Undesirable Aliens: Race, Ethnicity, and Nationalism in the Comparison of Haitian and British West Indian Immigrant Workers in Cuba, 1912-1939

By McLeod, Marc C. | Journal of Social History, Spring 1998 | Go to article overview

Undesirable Aliens: Race, Ethnicity, and Nationalism in the Comparison of Haitian and British West Indian Immigrant Workers in Cuba, 1912-1939


McLeod, Marc C., Journal of Social History


In late March 1937, Cuban soldiers descended upon the sugar central Ermita in eastern Cuba and rounded up a "numerous contingent" of Haitian cane cutters who had been working in Cuba for years, including the "elderly" couple Elisa Dis and Enrique Francis. The soldiers "intimidated" the many haitianos who were "unwilling to go," transported all of them to a concentration camp in Santiago, and shipped them back to Haiti.(1) Elisa Dis and Enrique Francis thus found themselves in the midst of a massive deportation effort marked by "injustices" and "extortions" which had begun one month earlier.(2) The repatriation process proceeded at a rapid pace as the sugar harvest wound down. By mid September, Cuban authorities had banished nearly 25,000 Haitians; in contrast, only 253 British West Indian immigrants had also left the island.(3)

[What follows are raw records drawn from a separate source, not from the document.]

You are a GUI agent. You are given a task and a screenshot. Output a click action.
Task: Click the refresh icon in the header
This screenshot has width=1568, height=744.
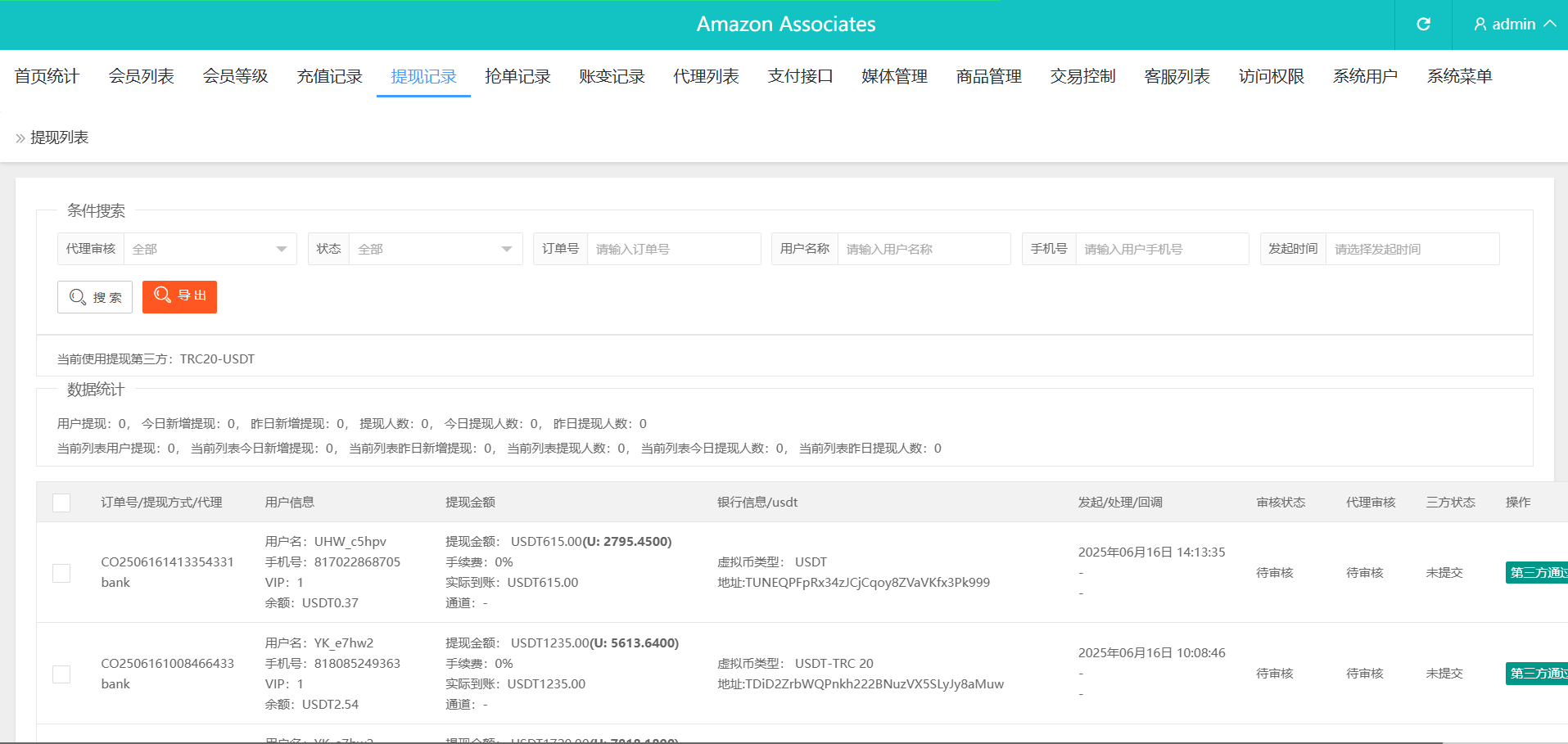pos(1423,25)
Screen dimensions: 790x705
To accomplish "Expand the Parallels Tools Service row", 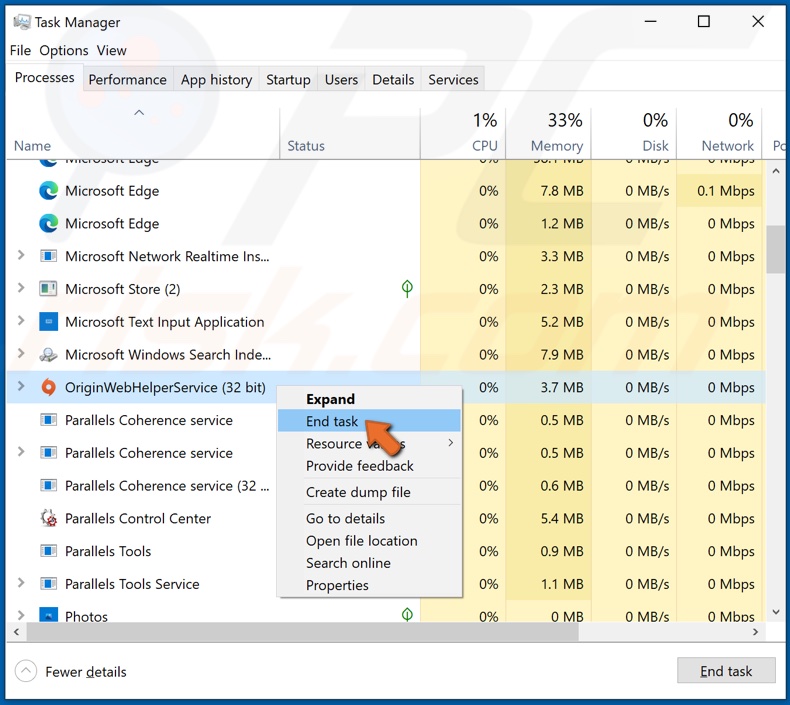I will point(21,583).
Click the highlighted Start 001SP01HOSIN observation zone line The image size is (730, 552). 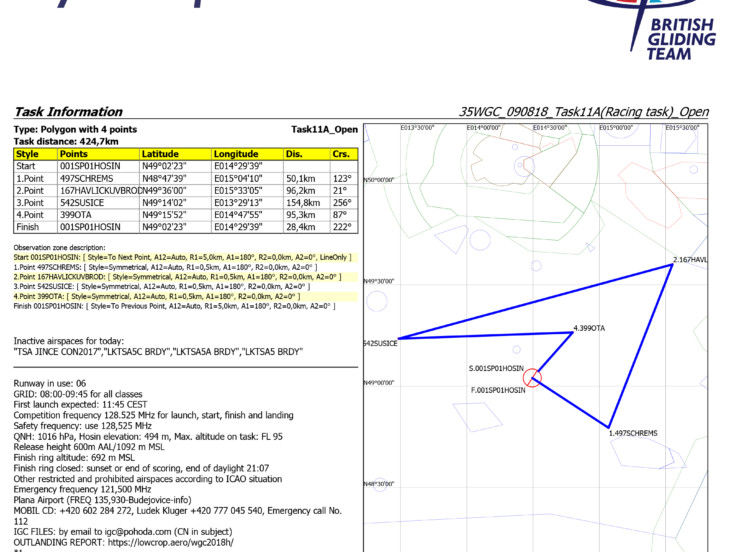182,257
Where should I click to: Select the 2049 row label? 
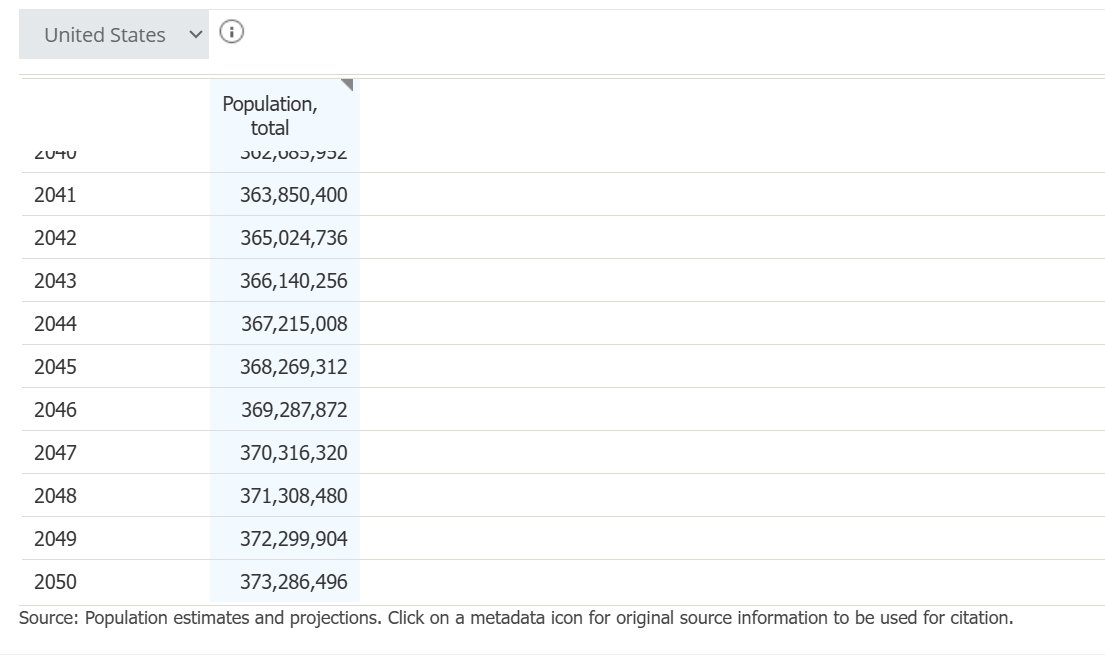(55, 538)
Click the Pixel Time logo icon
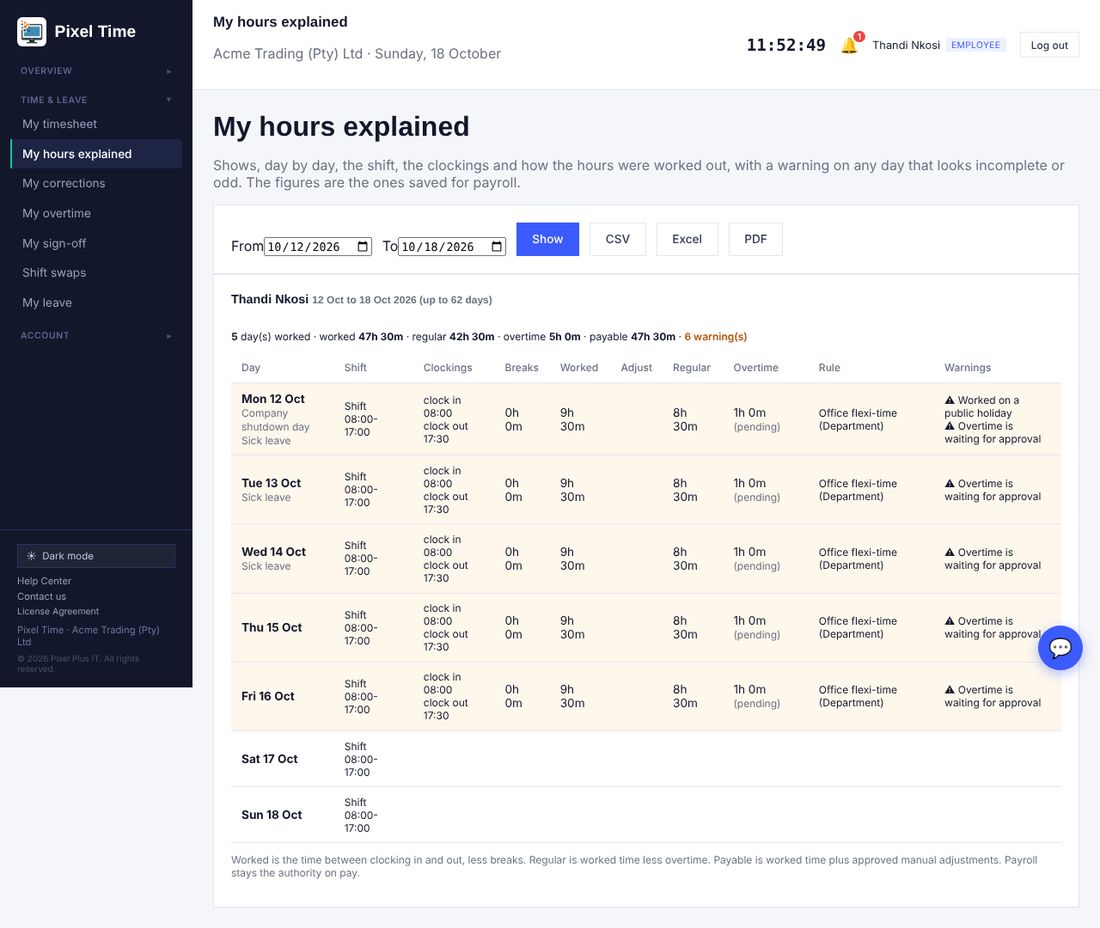Screen dimensions: 1100x928 [32, 32]
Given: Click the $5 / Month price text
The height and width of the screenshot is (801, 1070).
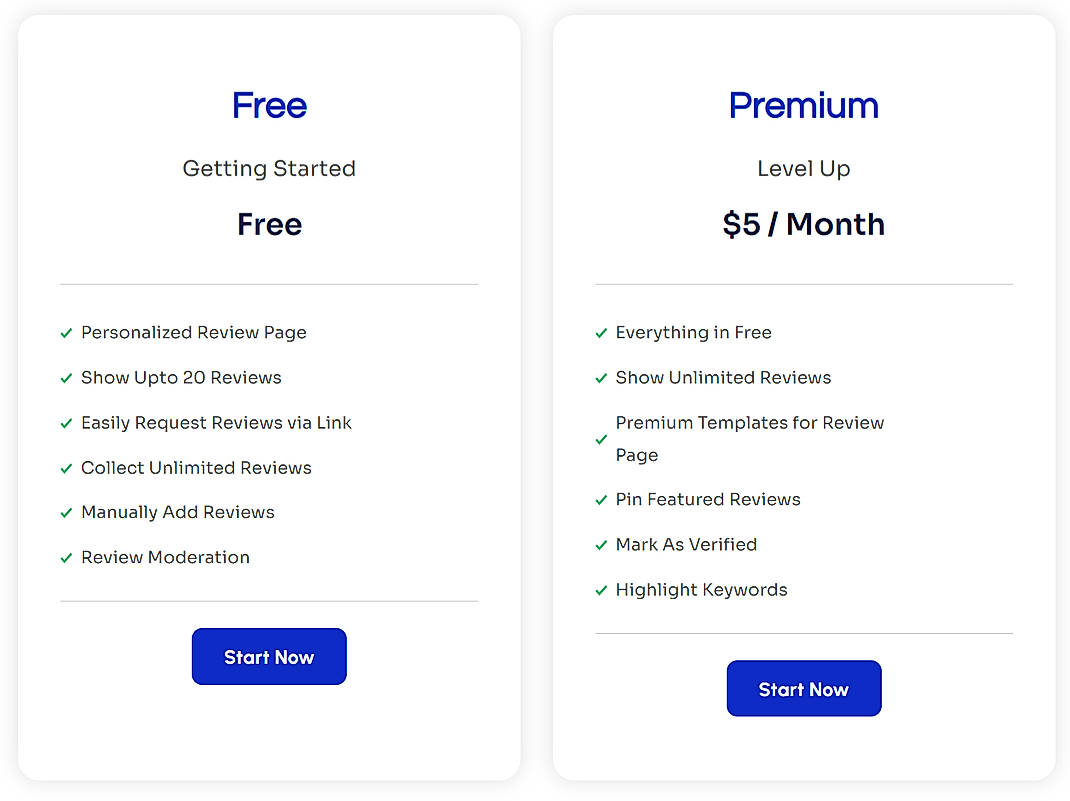Looking at the screenshot, I should [x=803, y=224].
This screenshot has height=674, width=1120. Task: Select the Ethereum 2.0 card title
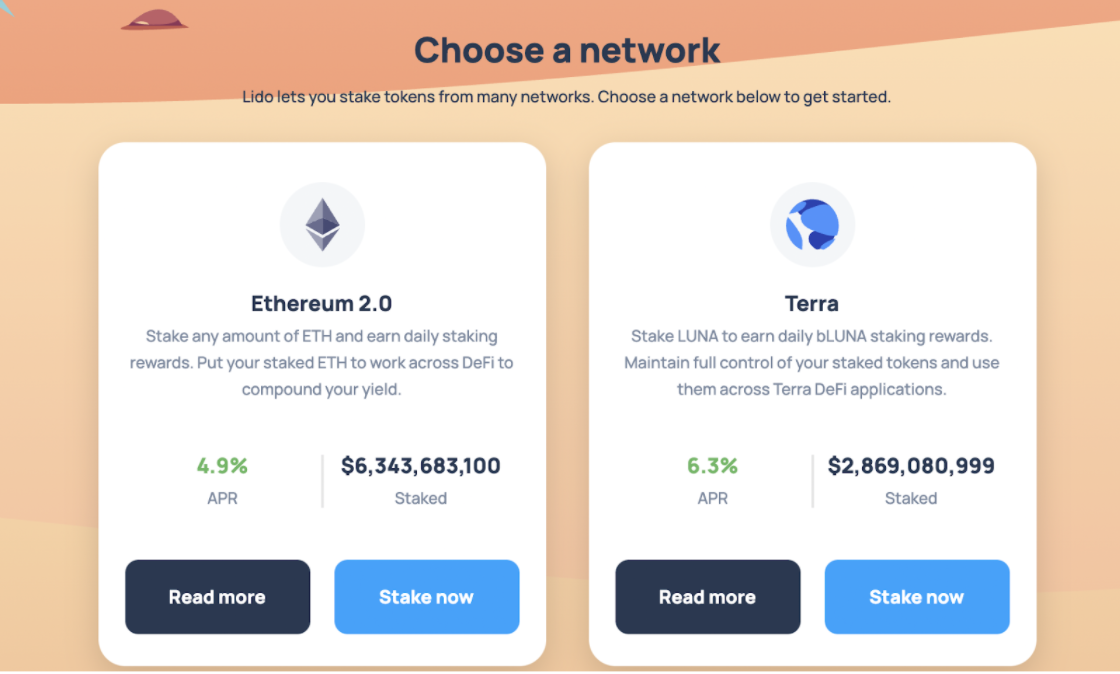click(322, 303)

The events of the 1930s pose an intriguing question. During the first three decades of the twentieth century, as many as 600,000 Haitian and British West Indian workers migrated to the neighboring island of Cuba.(4) Most of these antillanos arrived as agricultural wage laborers, ready to cut cane in the sugar fields blanketing the easternmost provinces of Camaguey and Oriente; tens of thousands of them - Haitians and British West Indians together - still resided in Cuba during the mid 1930s. Clearly, however, Cuban authorities singled out the Haitian community for forced repatriation. In addition to the 1937 deportations, around 8,000 haitianos were expelled in 1933-34 and at least another 4,900 in 1938-39.(5) During this same period, a small number of British West Indians left Cuba, but all of them voluntarily.(6) Why, then, did Cuban government officials permit thousands of British West Indian immigrants to remain in Cuba, while at the same time they forcibly deported Elisa Dis, Enrique Francis, and nearly 38,000 other Haitians?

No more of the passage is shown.